Introduction  

Carterwood is a consultancy that specialises in providing high-quality market data for the elderly care home sector. Alongside their advisory services, they have a digital platform that gives subscribers instant access to data for every elderly care market in Great Britain. Recently, the company developed a new module for their analytics platform, providing operators with key indicators to inform their strategic business decisions.  

Problem 

Like many analytics companies, Carterwood must strike a careful balance between data utility and individual privacy for their digital platform. They need to share enough meaningful information to be worthwhile for their customers, while ensuring they do not compromise the privacy of the individual sources that contributed the sensitive data.  

Providing market-leading data enables Carterwood’s clients to make key strategic decisions. This data must be flexible to provide the custom insights customers need whilst maintaining confidentiality and anonymity for specific care home groups. To ensure that data could not be reverse engineered to garner any commercially sensitive information, Carterwood asked Smith Institute to carry out an independent evaluation of the module to assess areas to tighten data protection and evaluate the associated risk. 

Solution 

We initially adopted a user-centric approach, engaging with the software as a platform subscriber might. The objective was to reverse engineer sensitive information about data contributors including providers and individual care homes. Our assessment comprised of the following key stages: 

  • Identifying adversarial strategies and techniques that a malicious user could apply to reverse engineer sensitive information from the module.  
  • Evaluating the risk of each of our identified adversarial methods, based on the ease of application alongside the quantity and quality of sensitive information that could be compromised. 
  • Proposing further data anonymisation methods to mitigate against the adversarial strategies we identified, including proactive, forward-thinking approaches that could be used to future proof the module as contributing data increases and more features become available. 
  • Validating mitigation measures that had already been implemented or were proposed for implementation by Carterwood. 

Results  

By applying our analytical expertise and extensive experience in software verification, Smith Institute helped Carterwood to identify edge-case strategies a user could carry out to extract sensitive information from their analytics platform.

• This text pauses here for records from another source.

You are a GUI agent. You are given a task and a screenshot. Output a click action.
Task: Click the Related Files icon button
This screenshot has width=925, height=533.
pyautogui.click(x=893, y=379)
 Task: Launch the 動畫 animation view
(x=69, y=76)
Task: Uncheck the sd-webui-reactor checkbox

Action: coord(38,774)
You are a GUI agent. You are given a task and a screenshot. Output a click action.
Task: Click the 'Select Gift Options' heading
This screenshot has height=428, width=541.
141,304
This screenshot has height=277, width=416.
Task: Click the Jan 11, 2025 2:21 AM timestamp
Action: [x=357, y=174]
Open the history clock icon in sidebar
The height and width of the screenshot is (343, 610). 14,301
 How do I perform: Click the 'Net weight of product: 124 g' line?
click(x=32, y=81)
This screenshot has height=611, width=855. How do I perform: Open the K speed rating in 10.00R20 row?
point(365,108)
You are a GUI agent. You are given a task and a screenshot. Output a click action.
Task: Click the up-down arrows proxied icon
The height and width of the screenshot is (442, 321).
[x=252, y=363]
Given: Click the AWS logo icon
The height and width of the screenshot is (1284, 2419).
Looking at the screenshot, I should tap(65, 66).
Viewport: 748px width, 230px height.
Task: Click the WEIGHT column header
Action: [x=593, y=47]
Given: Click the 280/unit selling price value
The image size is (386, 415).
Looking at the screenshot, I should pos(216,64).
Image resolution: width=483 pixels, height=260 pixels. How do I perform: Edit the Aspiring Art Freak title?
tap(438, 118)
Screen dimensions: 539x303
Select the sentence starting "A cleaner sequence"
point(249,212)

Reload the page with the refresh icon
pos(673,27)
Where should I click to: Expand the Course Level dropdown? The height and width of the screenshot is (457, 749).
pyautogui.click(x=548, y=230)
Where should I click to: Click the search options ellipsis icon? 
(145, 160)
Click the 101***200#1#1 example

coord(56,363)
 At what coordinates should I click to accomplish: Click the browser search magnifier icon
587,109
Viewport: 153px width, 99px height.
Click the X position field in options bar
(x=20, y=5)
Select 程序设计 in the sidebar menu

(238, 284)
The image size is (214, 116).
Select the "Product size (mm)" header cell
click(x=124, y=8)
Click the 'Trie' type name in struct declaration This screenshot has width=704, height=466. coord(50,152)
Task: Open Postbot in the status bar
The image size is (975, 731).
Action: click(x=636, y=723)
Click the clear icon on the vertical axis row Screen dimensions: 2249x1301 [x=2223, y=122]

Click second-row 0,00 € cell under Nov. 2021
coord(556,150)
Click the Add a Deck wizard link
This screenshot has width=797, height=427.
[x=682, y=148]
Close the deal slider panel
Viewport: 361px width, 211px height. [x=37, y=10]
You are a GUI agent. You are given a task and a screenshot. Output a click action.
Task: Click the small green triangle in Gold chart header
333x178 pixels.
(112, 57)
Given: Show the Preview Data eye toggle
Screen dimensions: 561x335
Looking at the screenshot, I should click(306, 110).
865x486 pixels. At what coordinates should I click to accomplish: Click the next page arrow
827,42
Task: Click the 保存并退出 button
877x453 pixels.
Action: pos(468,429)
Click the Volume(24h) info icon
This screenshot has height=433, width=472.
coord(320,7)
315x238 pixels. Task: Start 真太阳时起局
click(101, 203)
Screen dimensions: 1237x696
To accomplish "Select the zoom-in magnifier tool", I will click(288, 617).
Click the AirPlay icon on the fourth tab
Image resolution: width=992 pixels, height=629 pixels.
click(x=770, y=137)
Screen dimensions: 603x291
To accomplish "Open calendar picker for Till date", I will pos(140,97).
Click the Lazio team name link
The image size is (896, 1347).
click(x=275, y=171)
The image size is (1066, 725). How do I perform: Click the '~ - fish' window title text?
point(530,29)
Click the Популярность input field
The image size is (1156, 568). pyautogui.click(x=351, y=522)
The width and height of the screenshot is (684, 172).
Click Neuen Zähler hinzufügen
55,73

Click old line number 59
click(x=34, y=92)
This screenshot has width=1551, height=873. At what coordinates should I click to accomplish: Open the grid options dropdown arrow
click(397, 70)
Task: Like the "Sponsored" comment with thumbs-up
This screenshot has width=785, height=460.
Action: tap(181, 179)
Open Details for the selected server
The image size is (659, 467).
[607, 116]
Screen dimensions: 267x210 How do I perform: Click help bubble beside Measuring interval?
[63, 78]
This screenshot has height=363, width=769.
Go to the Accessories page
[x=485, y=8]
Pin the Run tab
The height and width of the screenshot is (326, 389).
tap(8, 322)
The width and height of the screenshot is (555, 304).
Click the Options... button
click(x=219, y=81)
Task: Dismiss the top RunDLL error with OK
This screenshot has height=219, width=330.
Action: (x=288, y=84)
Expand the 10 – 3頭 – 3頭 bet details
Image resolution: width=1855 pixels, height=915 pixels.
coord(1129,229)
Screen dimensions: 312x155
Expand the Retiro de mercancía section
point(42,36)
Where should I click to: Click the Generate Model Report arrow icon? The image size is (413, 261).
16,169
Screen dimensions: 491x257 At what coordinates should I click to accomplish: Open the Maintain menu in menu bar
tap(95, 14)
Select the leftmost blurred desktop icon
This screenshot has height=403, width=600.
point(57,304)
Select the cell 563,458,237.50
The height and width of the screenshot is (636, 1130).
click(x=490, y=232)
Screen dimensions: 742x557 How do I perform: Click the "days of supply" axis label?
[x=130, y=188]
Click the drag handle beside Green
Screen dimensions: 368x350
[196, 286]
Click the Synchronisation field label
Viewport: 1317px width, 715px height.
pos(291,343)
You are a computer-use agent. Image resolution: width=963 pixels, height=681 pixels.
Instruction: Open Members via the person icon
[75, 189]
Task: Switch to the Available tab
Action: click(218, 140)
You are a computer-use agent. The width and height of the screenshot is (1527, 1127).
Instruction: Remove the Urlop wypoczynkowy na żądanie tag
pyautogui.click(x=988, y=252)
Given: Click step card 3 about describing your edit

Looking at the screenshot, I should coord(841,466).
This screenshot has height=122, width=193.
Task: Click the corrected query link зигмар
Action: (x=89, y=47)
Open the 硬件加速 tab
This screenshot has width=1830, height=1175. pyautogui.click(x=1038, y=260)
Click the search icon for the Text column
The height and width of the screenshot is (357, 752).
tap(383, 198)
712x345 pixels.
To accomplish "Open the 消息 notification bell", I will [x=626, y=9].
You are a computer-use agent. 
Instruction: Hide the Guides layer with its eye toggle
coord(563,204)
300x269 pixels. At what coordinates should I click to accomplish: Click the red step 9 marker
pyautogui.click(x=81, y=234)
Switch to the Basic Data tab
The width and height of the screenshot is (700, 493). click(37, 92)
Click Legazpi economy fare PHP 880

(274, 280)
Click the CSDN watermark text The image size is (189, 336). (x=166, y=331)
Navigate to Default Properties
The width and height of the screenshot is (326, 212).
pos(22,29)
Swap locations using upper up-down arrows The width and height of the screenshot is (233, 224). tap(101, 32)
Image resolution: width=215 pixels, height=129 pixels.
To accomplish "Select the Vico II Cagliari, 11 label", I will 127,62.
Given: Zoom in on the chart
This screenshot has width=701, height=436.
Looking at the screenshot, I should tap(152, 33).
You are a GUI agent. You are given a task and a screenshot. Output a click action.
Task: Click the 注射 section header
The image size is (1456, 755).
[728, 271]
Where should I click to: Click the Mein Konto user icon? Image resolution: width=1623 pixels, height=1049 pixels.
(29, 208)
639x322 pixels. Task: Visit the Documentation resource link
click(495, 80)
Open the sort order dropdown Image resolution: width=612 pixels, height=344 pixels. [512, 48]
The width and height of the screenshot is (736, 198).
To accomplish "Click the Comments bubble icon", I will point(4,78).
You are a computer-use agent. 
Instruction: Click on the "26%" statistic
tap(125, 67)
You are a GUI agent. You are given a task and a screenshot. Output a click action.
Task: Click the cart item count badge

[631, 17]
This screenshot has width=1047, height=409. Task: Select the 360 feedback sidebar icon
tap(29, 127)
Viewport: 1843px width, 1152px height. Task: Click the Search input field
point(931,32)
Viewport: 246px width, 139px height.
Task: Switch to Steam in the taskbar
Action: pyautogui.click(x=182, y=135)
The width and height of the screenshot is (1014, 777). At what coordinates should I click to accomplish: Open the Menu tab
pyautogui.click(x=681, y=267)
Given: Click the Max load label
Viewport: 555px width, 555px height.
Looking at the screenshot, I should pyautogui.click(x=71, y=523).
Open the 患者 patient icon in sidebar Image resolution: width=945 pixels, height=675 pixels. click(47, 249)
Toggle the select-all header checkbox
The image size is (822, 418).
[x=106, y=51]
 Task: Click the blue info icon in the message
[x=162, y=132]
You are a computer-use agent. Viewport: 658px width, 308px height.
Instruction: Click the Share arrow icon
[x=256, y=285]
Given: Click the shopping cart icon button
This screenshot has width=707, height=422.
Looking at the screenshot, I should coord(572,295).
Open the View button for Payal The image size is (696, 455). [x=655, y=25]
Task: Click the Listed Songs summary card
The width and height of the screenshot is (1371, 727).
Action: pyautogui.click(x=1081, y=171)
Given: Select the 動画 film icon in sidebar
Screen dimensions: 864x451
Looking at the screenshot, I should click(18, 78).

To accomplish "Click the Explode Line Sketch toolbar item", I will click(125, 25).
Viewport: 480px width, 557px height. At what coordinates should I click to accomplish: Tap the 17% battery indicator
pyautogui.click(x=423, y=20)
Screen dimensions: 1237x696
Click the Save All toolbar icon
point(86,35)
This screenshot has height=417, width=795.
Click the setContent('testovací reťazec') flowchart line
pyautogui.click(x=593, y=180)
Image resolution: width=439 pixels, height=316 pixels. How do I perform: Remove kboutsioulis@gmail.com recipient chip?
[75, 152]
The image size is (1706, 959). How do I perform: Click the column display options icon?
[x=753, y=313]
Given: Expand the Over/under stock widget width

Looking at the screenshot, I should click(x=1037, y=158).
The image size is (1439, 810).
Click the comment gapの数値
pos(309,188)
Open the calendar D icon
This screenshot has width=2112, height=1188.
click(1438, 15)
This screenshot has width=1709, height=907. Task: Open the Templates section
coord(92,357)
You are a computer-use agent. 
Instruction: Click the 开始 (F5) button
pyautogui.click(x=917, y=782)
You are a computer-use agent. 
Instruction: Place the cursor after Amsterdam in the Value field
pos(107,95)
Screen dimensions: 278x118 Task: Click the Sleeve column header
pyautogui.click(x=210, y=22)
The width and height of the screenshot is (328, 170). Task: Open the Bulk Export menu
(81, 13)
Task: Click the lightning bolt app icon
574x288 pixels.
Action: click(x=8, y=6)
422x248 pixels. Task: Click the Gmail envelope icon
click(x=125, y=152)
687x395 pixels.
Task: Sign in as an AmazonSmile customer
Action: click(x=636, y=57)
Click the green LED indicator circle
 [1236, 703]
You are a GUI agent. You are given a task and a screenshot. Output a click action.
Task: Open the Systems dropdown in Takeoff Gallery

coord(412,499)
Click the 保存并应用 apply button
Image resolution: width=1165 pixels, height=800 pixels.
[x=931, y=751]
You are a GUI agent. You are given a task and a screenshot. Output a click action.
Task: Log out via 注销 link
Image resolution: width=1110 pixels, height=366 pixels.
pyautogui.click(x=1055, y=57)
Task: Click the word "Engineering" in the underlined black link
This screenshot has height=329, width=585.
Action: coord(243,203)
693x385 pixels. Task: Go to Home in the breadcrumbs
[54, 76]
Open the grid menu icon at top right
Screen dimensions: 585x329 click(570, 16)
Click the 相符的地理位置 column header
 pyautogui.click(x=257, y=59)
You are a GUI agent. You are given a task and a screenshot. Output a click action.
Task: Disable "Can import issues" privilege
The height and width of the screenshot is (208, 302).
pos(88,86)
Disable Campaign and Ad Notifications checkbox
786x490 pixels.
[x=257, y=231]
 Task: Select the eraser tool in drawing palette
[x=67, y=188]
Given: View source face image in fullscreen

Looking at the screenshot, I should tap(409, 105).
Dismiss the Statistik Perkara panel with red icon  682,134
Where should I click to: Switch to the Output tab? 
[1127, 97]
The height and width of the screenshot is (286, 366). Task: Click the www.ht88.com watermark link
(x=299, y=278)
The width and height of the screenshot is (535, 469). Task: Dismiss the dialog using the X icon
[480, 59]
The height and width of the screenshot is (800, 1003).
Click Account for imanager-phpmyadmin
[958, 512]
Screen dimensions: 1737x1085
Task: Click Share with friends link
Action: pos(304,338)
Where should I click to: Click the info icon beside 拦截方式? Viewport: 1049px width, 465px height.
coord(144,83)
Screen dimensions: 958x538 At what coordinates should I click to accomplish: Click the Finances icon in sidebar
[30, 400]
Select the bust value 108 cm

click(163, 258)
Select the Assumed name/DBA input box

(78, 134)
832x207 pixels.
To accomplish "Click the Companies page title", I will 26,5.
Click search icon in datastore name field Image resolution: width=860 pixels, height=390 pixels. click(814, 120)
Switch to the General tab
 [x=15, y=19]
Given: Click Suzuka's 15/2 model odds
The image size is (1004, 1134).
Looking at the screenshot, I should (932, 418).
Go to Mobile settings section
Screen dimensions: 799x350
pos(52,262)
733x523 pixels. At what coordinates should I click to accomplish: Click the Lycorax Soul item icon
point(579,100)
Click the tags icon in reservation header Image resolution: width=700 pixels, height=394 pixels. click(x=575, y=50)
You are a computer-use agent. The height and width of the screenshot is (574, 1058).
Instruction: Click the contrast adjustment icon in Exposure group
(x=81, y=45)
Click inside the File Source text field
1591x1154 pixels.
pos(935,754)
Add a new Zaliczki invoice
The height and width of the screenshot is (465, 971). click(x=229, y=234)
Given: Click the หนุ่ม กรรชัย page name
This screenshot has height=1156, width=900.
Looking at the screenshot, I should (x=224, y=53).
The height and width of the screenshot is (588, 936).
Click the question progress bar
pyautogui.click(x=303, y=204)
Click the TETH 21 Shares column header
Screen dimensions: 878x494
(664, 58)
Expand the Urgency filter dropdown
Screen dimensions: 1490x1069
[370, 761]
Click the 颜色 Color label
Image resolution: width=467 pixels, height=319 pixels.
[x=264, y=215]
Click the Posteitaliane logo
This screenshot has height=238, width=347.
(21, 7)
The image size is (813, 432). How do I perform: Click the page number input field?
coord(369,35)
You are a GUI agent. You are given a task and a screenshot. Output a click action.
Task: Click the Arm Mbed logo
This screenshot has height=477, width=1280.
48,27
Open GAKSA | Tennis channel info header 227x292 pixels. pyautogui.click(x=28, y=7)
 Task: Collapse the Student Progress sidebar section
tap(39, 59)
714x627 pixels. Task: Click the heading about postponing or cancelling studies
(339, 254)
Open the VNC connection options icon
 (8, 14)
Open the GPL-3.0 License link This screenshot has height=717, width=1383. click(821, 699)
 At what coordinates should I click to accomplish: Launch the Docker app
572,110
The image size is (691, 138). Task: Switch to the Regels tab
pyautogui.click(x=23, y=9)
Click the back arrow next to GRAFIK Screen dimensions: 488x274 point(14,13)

In addition, Smith Institute advised Carterwood on practical countermeasures that could be put in place to alleviate these risks, exploiting modern mathematical techniques in data fuzzing and the use of robust statistics.  

As a result of our independent evaluation, Carterwood implemented new mitigating measures to further enhance the security of their platform while maintaining its usability. This provides Carterwood clients and contributors with continued assurance on the robustness and utility of the platform and, in turn, helps them make solid decisions on how to expand and improve elderly care home services around the country.